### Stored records
+---+

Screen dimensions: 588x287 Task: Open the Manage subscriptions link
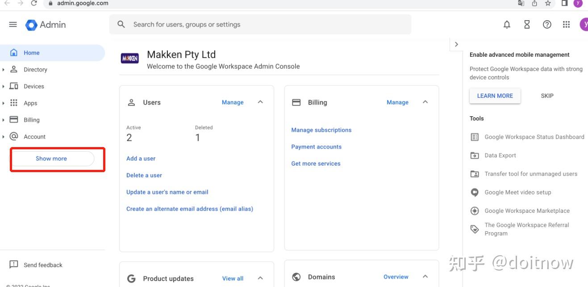[321, 130]
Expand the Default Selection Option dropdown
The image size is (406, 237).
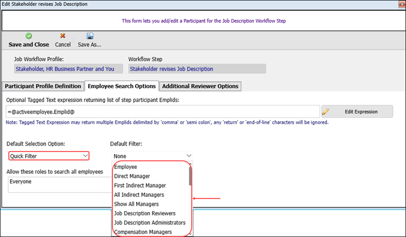coord(85,156)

+---+

Write out again, exactly, each line from the one with "Expand the Default Selection Option dropdown" to the end of the entries. No pictures go in.

### Task answer
Expand the Default Selection Option dropdown
The image size is (406, 237).
coord(85,156)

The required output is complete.